Depuis un an, 174 équipements de télécommunication, dont la majorité en milieu rural, ont été sabotés ou incendiés, révèle jeudi 1er avril France Inter. Ce bilan du ministère de l’Intérieur, que France Inter a pu consulter, est dressé un an après le début des appels à "renouer avec l'Action directe" en s'en prenant à des infrastructures liées aux télécommunications comme des antennes-relais ou des câbles de fibre optique. Ces appels ont été relayés par des sites internet que le ministère associe à l'ultragauche.

La grande majorité de ces infrastructures sabotées ou incendiées (137) se situe en milieu rural, seules deux infrastructures ont été visées dans l'agglomération parisienne. Les départements les plus touchés sont la Haute-Garonne, l'Isère, l'Ardèche, la Drôme et les Bouches-du-Rhône. Ces actions ont causé d'importants préjudices, notamment des coupures de réseaux dans de nombreuses communes, ainsi que des conséquences sur le fonctionnement des services jugés d'utilité publique.

La 5G et la fibre optique de plus en plus visées

En un an, seules 26 personnes soupçonnées d'être impliquées dans 14 faits ont été interpellées. Ils semblent notamment motivés par la volonté de mettre à mal des équipements soupçonnés d'être "un instrument de surveillance et d'asservissement des masses". Au-delà de ces convictions politiques, certains semblent avoir agi par peur de la collecte des données personnelles, par crainte des ondes, par refus de la pollution visuelle, ou en raison de la perte de valeur de leur habitation se trouvant à proximité des infrastructures.

Le ministère de l'Intérieur note une mobilisation croissante contre les infrastructures liées à la 5G, qu'il s'agisse des équipements techniques, ou des équipements commerciaux. Cette mobilisation, qualifiée de "large", va de l'opposition apolitique à des mouvements politisés. Alors que les Français font un usage intensif d'internet, le réseau de la fibre optique est également de plus en plus pris pour cible, notamment en raison de la facilité à y accéder.

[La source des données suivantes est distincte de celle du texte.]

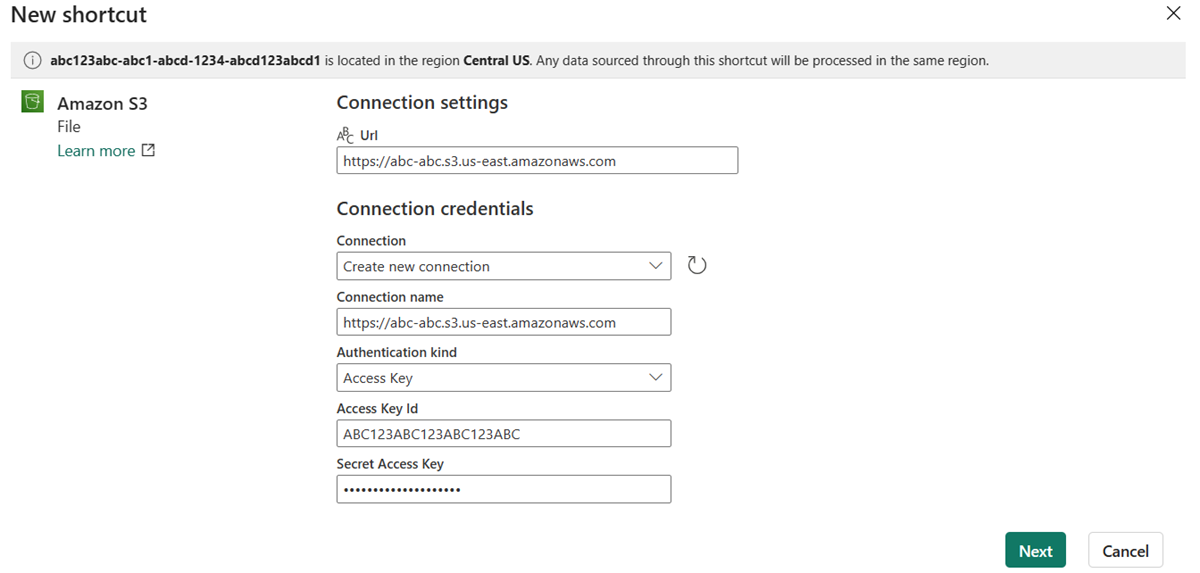Click the Amazon S3 source title
1200x573 pixels.
click(102, 103)
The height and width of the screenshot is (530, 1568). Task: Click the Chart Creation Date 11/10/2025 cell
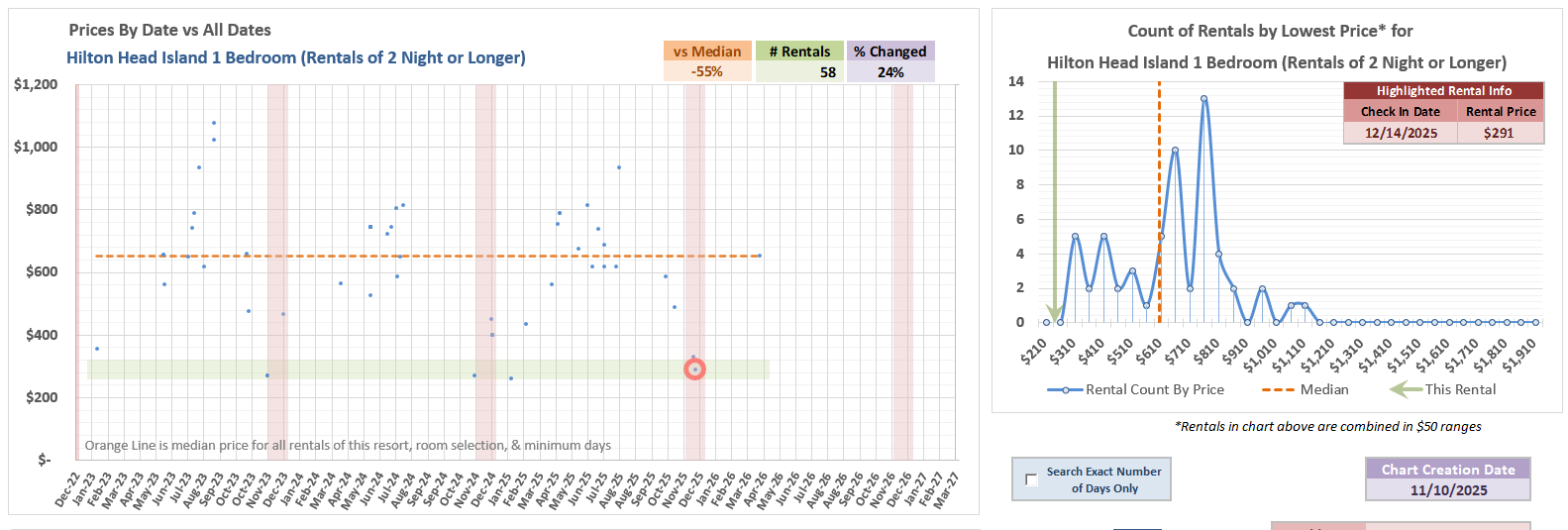point(1448,490)
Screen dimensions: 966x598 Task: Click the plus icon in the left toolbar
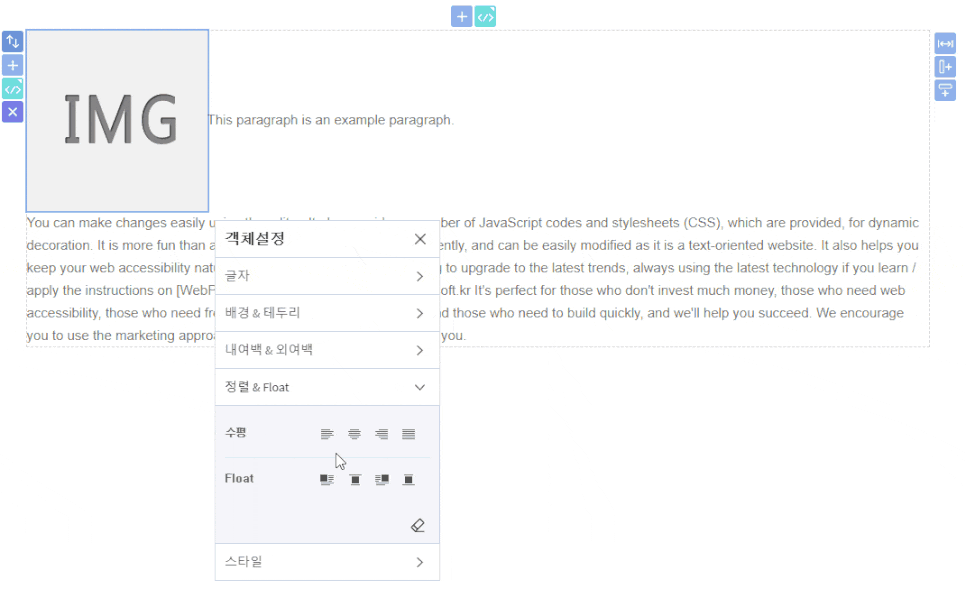(12, 65)
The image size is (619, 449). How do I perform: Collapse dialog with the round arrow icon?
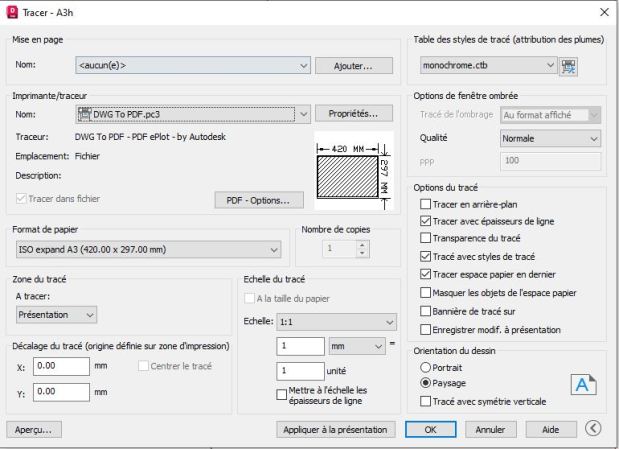coord(594,428)
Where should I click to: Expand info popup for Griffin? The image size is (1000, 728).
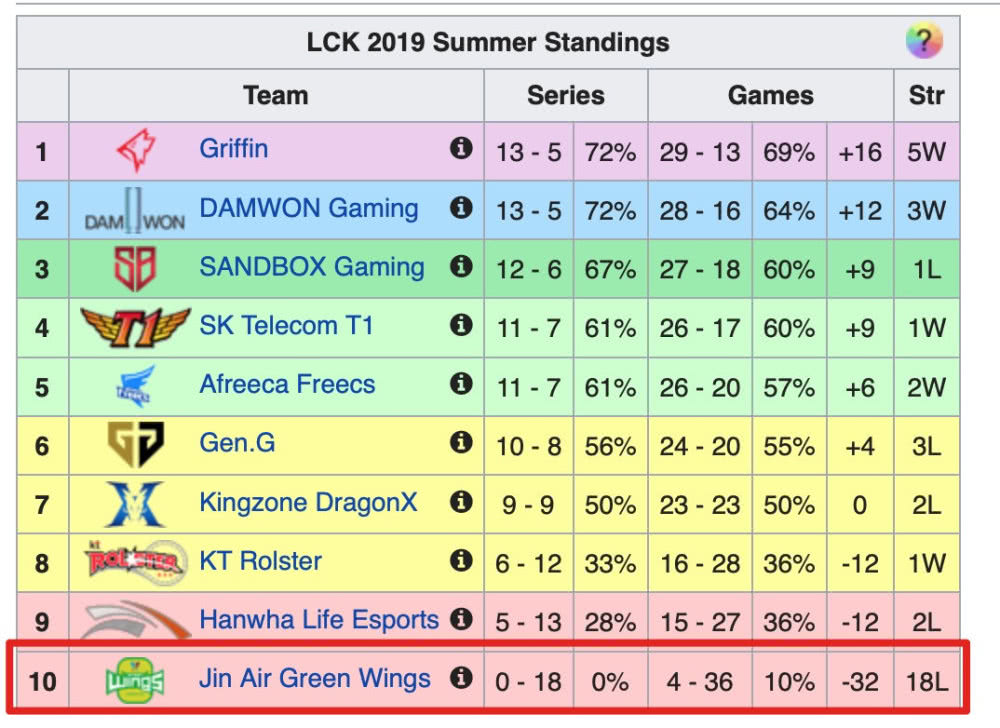tap(460, 149)
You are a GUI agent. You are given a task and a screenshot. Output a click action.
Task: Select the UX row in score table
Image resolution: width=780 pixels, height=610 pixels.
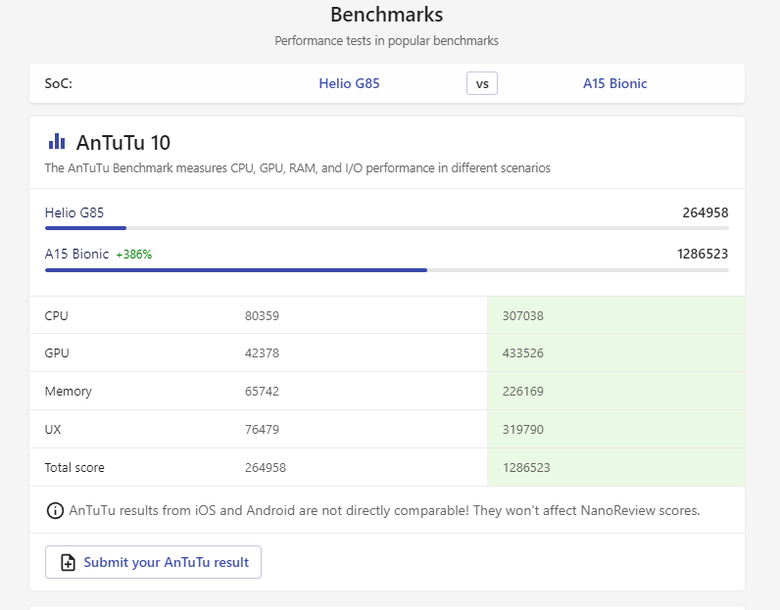pyautogui.click(x=387, y=429)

La Belgique, l'Italie ou encore le Royaume-Uni également touchés

Certaines actions sont directement revendiquées par des groupes associés à l'ultragauche, mais dans la majorité des cas, les sites ne font que relayer l'information de ces dégradations. Parmi les textes qui ont pu inspirer des actions, celui posté en avril 2020 et intitulé "En mai, fais ce qu'il te plaît : un appel au conflit". On peut y lire : "À l’heure où tout le monde ou presque travaille/étudie/partage/se détend/s’instruit/s’insurge/fais du sexe… face à un écran, que se passerait-il si quelques cables de fibres optiques sous une trappe faciles d’accès étaient saboté (sic) ?" Ces textes sont parfois accompagnés de manuels détaillant les moyens à mettre en œuvre pour dégrader ou détruire le matériel. Ils donnent également des conseils afin d'éviter toute interpellation, enjoignant notamment à agir sur des infrastructures isolées, peu protégés et donc facilement accessibles.

Cette situation n'est pas propre à la France. La Belgique, l'Italie, les Pays-Bas et le Royaume-Uni ont également été confrontés à une série d'incendies de pylônes de télécommunication lors du printemps 2020. Certains groupes vont même jusqu'à échanger leurs "conseils" d'un pays à l'autre.